Sustainability and the purpose conundrum
With mandatory ESG reporting requirements in Australia kicking off as early as the new financial year, there’s an expectation sustainability and climate change considerations will continue moving up and down the FutureBrand Index rankings.
Meanwhile, Berry and Curtis advise brands looking to avoid falling into the purpose void to focus on tangibility. Having a clearly defined purpose and being able to translate that into tangible, everyday experiences is what builds meaningful connection and what drives long-term competitive advantage, the pair say. At its simplest, that means getting the basics right.
Curtis acknowledges Unilever’s recent decision to pare back on its purpose mission in the fact of more commercial and practical concerns. There’s no place for hollow or out-of-touch messaging in an increasingly cynical world and trust is being eroded, the pair agree.

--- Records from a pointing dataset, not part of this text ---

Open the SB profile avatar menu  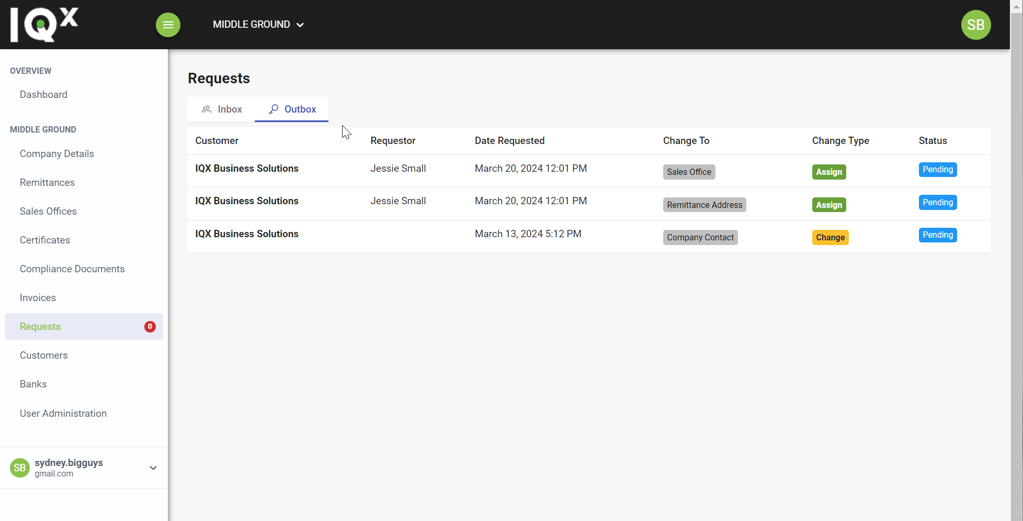[976, 25]
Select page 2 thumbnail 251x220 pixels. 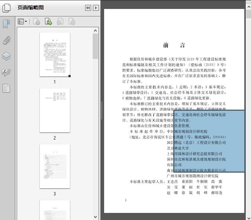(55, 110)
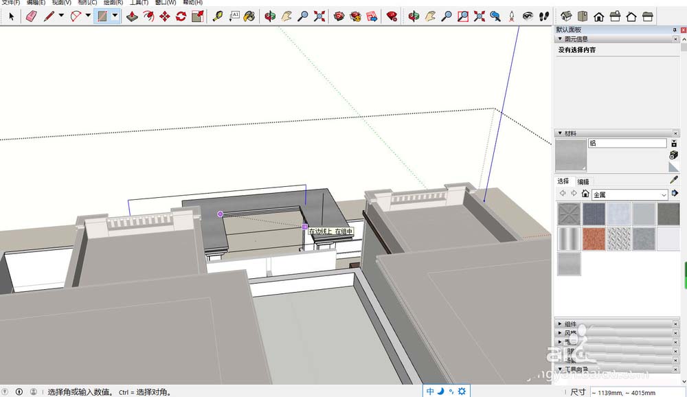The image size is (687, 397).
Task: Click the Rectangle tool dropdown arrow
Action: [x=113, y=15]

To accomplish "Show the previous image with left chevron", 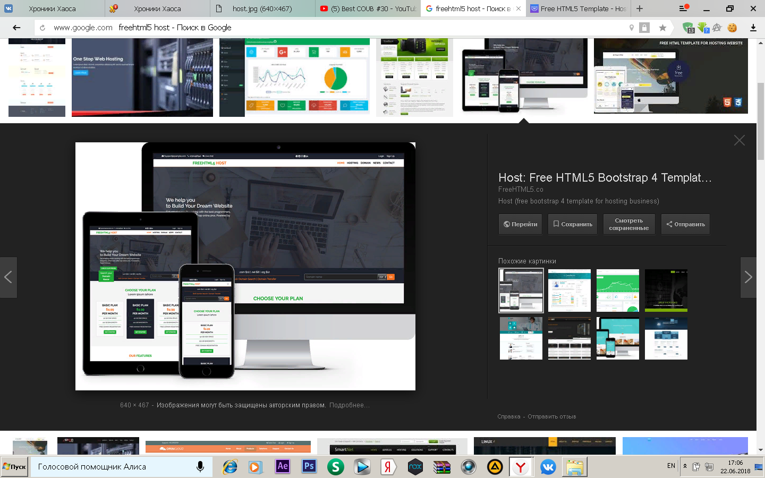I will pyautogui.click(x=9, y=277).
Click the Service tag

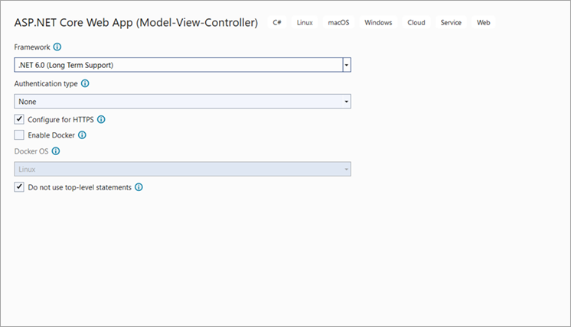tap(451, 23)
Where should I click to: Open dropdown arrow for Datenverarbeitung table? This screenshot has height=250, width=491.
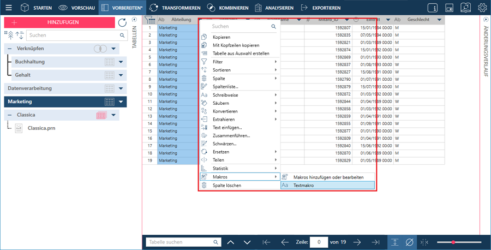pos(122,88)
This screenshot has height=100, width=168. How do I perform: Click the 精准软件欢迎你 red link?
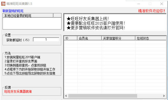coord(152,11)
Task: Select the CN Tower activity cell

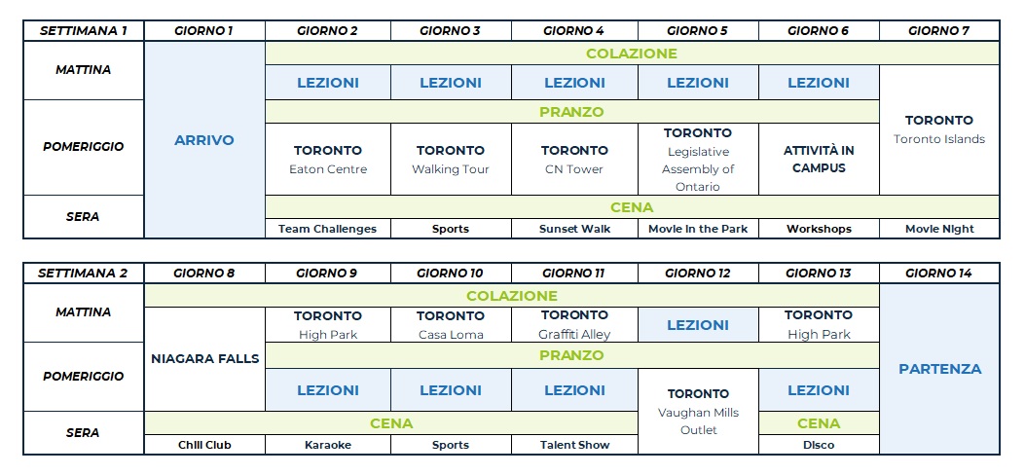Action: coord(574,160)
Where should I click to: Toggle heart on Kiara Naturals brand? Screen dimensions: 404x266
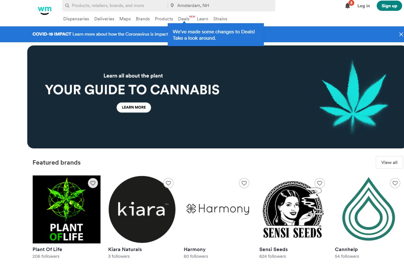click(x=168, y=183)
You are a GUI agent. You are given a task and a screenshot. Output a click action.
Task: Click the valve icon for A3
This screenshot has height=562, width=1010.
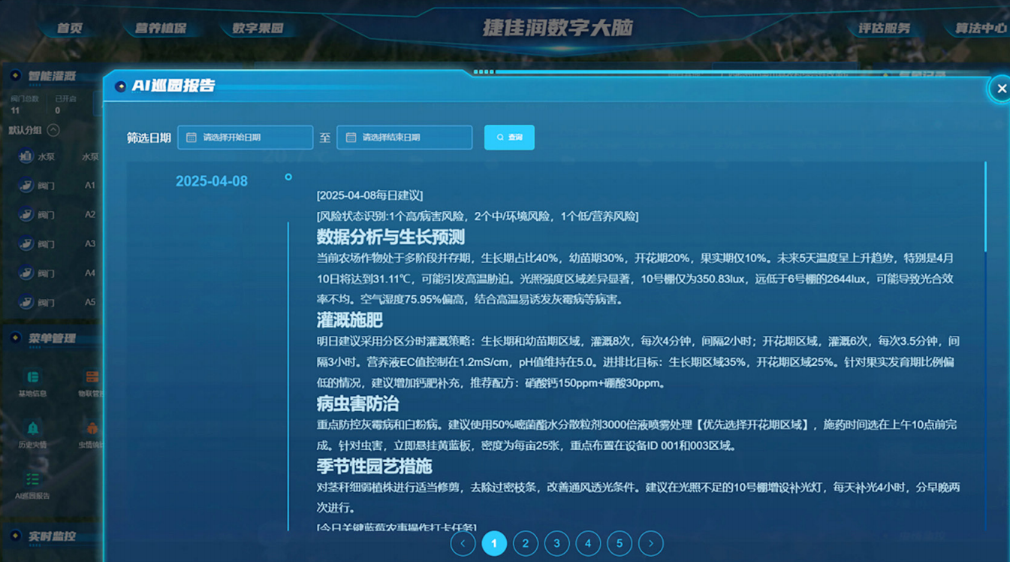26,244
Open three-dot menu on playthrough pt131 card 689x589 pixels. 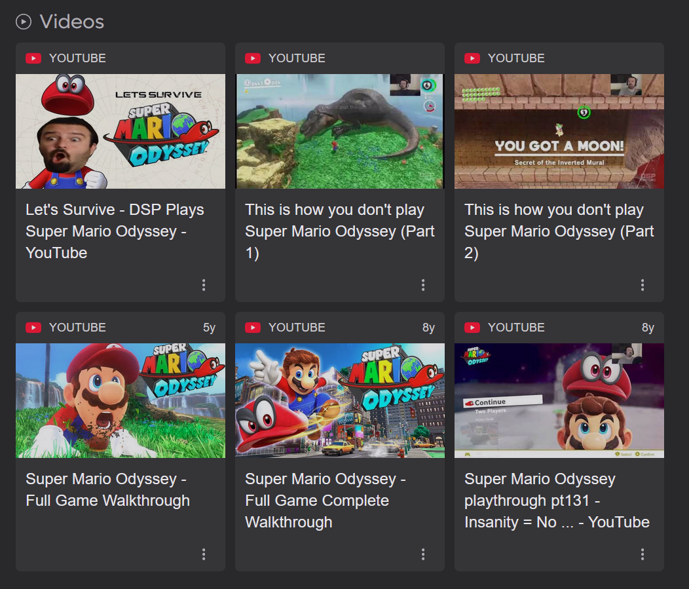pyautogui.click(x=642, y=554)
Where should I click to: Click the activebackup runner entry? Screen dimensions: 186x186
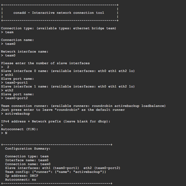click(x=18, y=114)
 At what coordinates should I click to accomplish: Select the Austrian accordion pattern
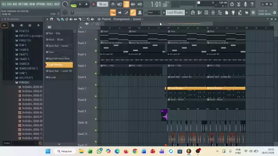pyautogui.click(x=59, y=59)
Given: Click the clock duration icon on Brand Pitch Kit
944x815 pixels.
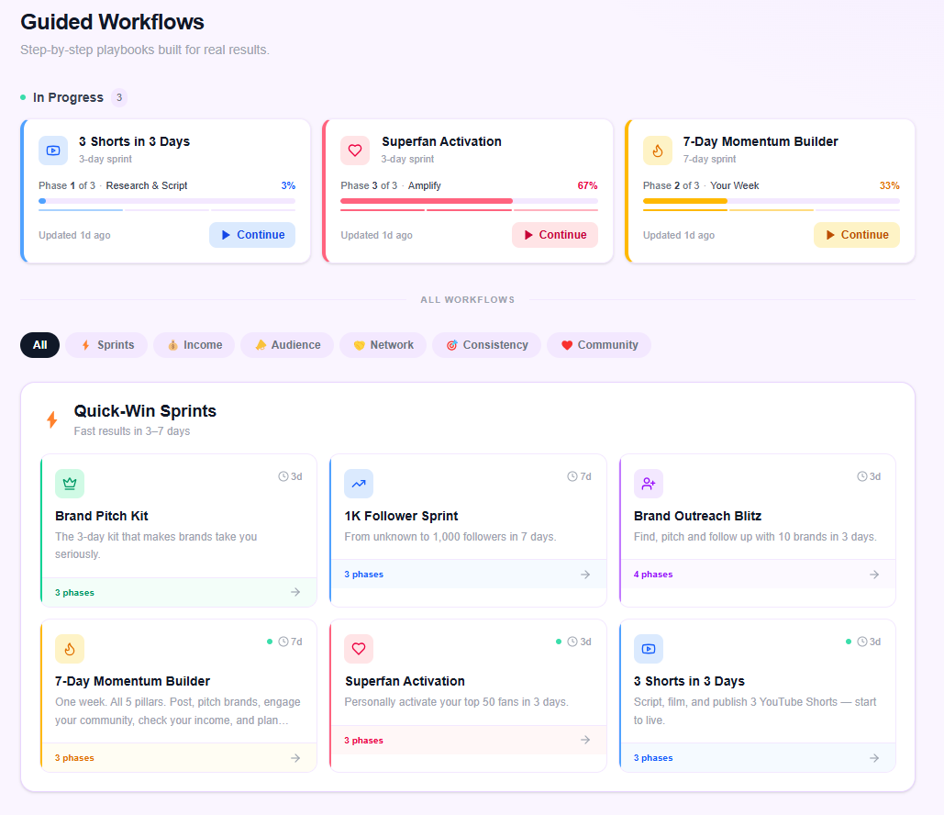Looking at the screenshot, I should click(x=283, y=476).
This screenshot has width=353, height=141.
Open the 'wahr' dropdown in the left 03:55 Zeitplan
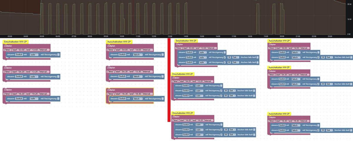pos(34,55)
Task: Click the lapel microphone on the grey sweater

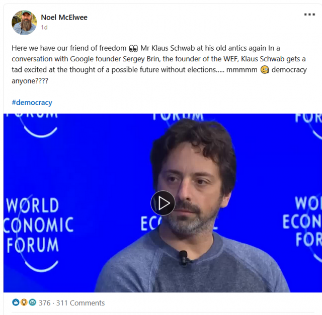Action: point(183,258)
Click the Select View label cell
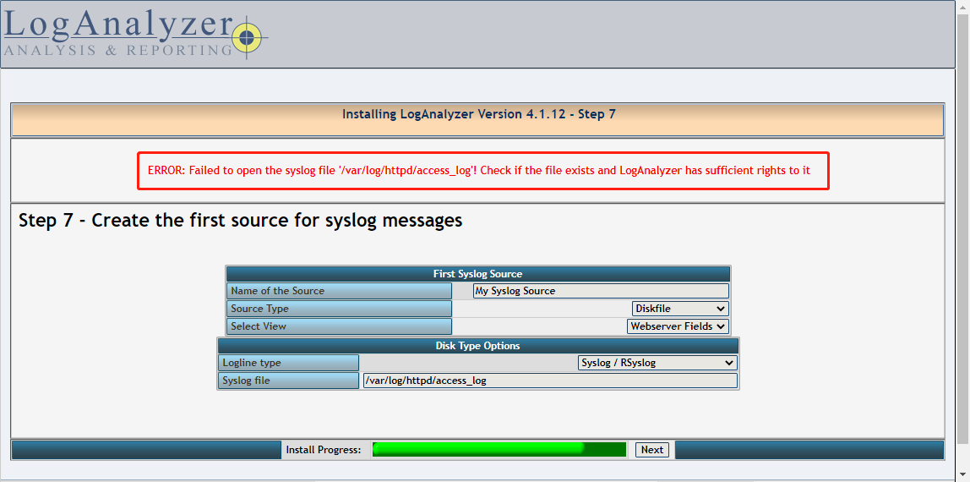The image size is (970, 482). [x=339, y=326]
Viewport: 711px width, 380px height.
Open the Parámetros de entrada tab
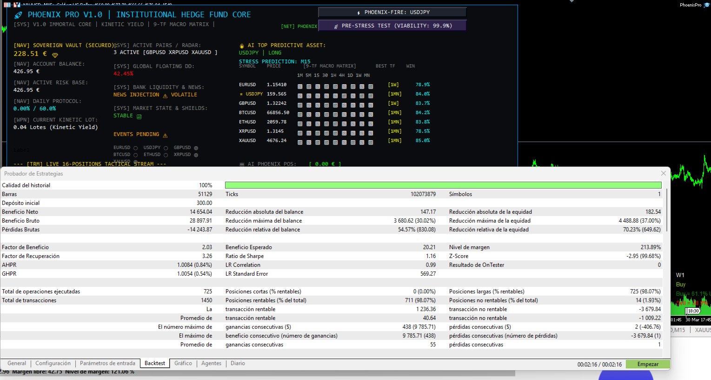[107, 363]
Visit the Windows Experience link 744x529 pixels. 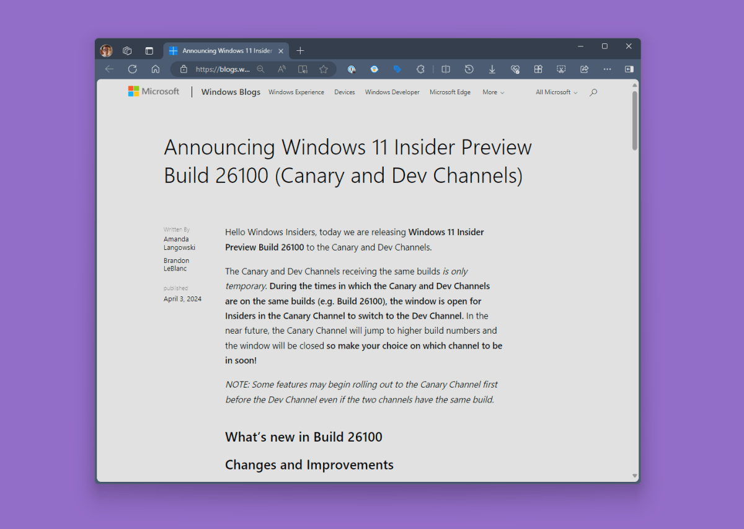[x=296, y=92]
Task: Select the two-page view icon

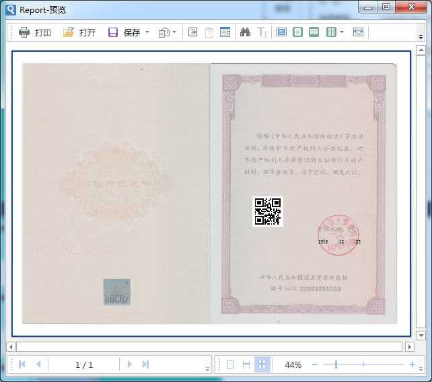Action: click(x=314, y=32)

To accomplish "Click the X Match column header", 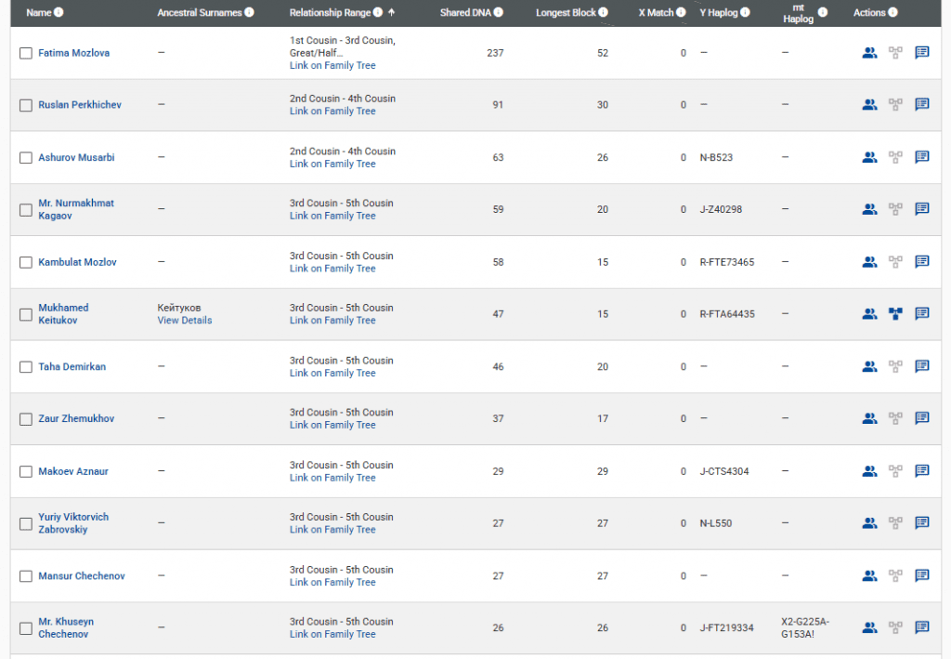I will coord(656,13).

“There is a tendency of going overboard and making purpose so much more than just a vision and having a clear perspective on what it is you’re trying to do, and instead, taking on this very overloaded sense of being purposeful and of social good,” he says. “Brands doing tangible things – you can touch them, see them, be and walk in them – feels like the simplest way to avoid the purpose void. It’s about having an action bias. Make it as real and tangible as possible.”
In a world where every brand and business has a ‘purpose’, Curtis and Berry warn purpose as a differentiator is fast becoming a hygiene factor. And that means treating your brand as an ever-evolving, organic material, Curtis says.
“Brands need to be built to change. In order to be future-proofed, they need to be able to evolve, with a degree of flexibility already hard wired into the brand as opposed to set and forget,” he says. “More and more, organisations need to be very clear about what is going to be constant and what is going to enable the flexibility so they can adapt accordingly as and when time changes.”